■ To do ■
Retype exactly the span of lines below from the one with "Authors, Publishers, and" through the one with "Wedding Invitations (56, 1860)". Do not include pictures.

■ The data ■
____
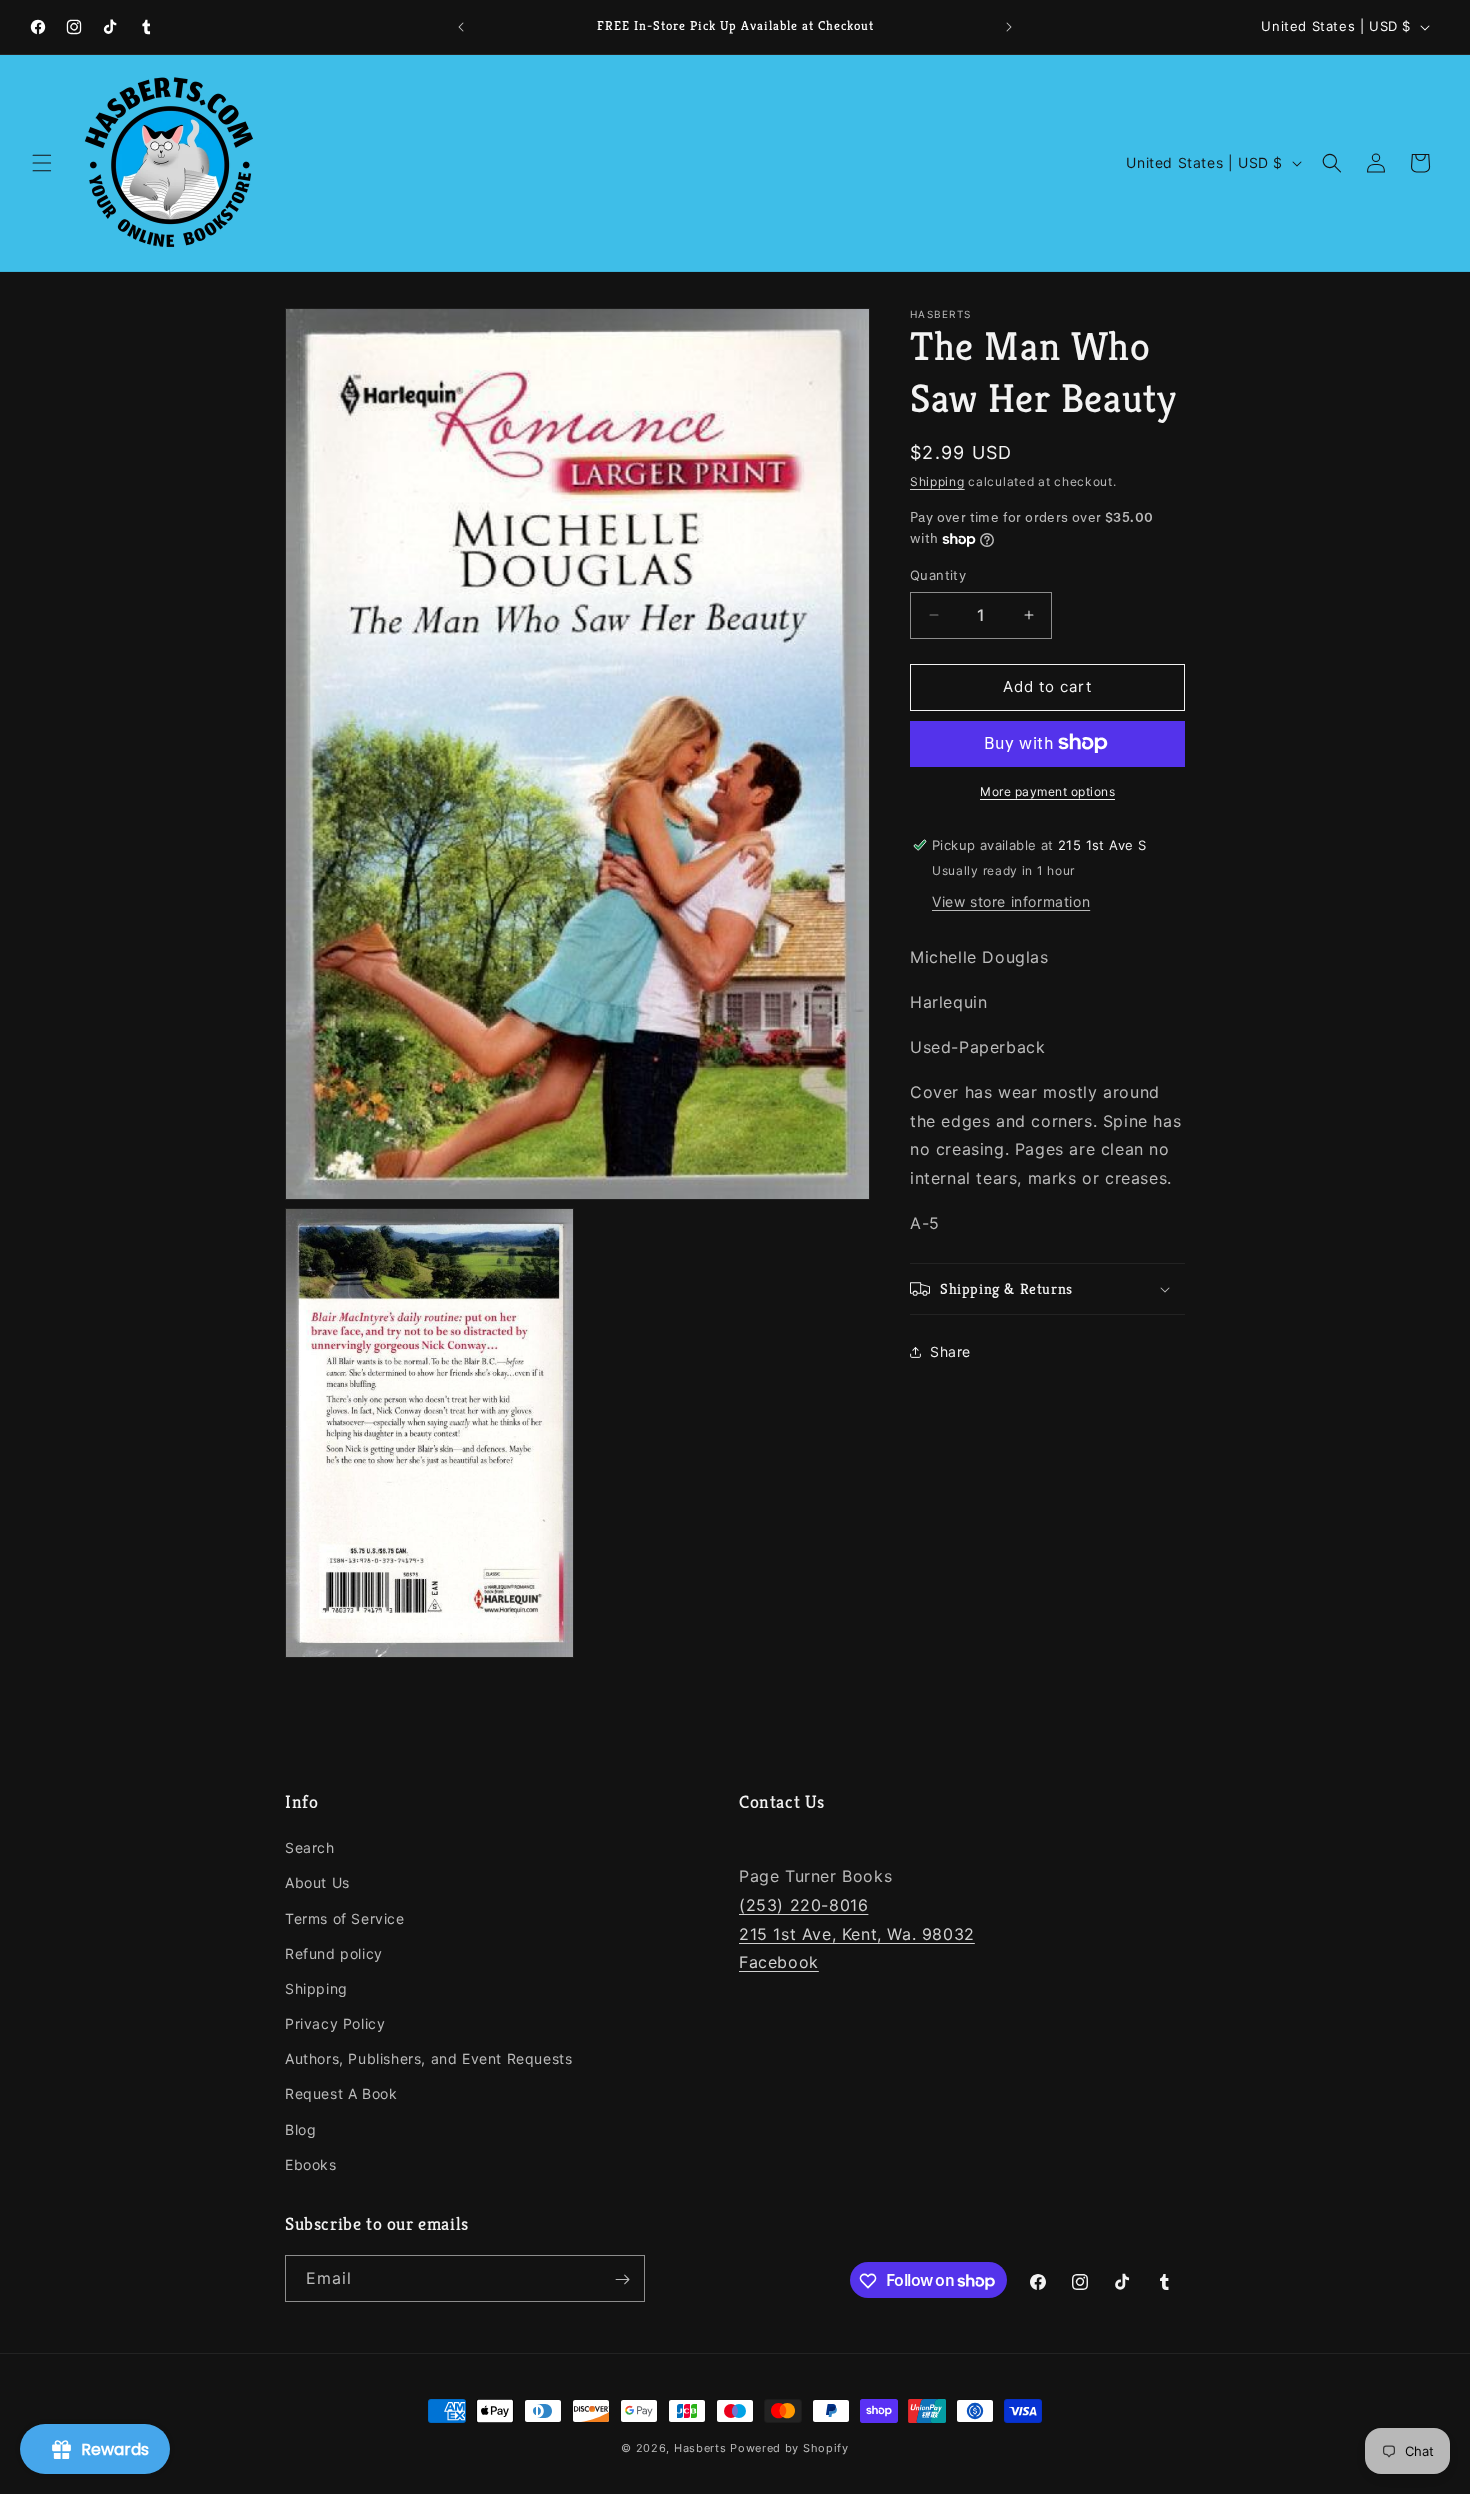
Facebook (779, 1963)
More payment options (1047, 790)
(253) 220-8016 (803, 1905)
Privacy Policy (335, 2023)
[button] (42, 163)
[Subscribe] (622, 2279)
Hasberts (700, 2448)
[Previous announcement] (461, 27)
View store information (1011, 901)
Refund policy (334, 1953)
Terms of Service (345, 1918)
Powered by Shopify (789, 2448)
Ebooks (311, 2164)
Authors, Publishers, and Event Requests (428, 2058)
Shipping (937, 481)
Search (310, 1847)
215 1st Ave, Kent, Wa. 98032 (857, 1934)
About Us (317, 1883)
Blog (300, 2129)
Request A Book (341, 2094)
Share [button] (950, 1351)
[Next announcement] (1009, 27)
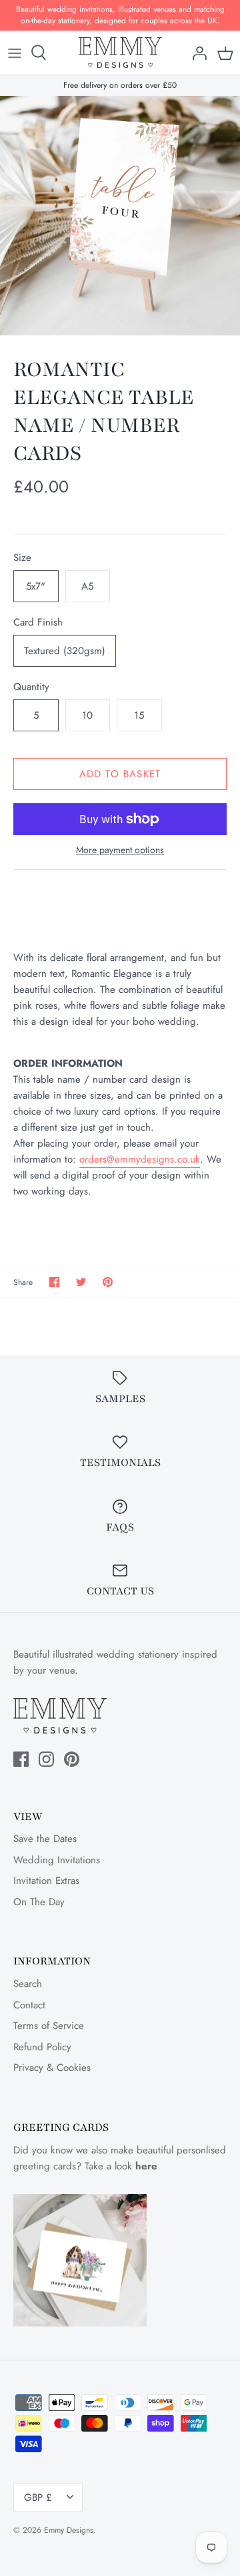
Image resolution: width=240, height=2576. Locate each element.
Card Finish (38, 623)
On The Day (39, 1902)
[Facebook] (21, 1759)
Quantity (31, 687)
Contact (29, 2005)
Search (27, 1983)
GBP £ (38, 2497)
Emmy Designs (68, 2530)
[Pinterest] (71, 1759)
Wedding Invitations (56, 1860)
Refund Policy (42, 2047)
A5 (87, 586)
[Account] (196, 52)
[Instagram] (46, 1759)
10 (87, 715)
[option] (120, 215)
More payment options (120, 850)
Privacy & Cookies (52, 2067)
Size (22, 558)
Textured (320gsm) (64, 651)
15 (139, 715)
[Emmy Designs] (120, 53)
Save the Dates (45, 1838)
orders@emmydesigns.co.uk (139, 1159)
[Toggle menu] (14, 52)
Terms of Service (48, 2025)
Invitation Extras (46, 1880)
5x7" (35, 586)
____
■ Task solution ■
Authors, Publishers, and Event Requests (428, 2058)
Shipping (937, 481)
Search (310, 1847)
215 1st Ave, Kent, Wa. 98032 (857, 1934)
About Us (317, 1883)
Blog (300, 2129)
Request A Book (341, 2094)
Share [button] (950, 1351)
[Next announcement] (1009, 27)
Image resolution: width=240, height=2576. Locate each element.
Card Finish (38, 623)
On The Day (39, 1902)
[Facebook] (21, 1759)
Quantity (31, 687)
Contact (29, 2005)
Search (27, 1983)
GBP £ (38, 2497)
Emmy Designs (68, 2530)
[Pinterest] (71, 1759)
Wedding Invitations (56, 1860)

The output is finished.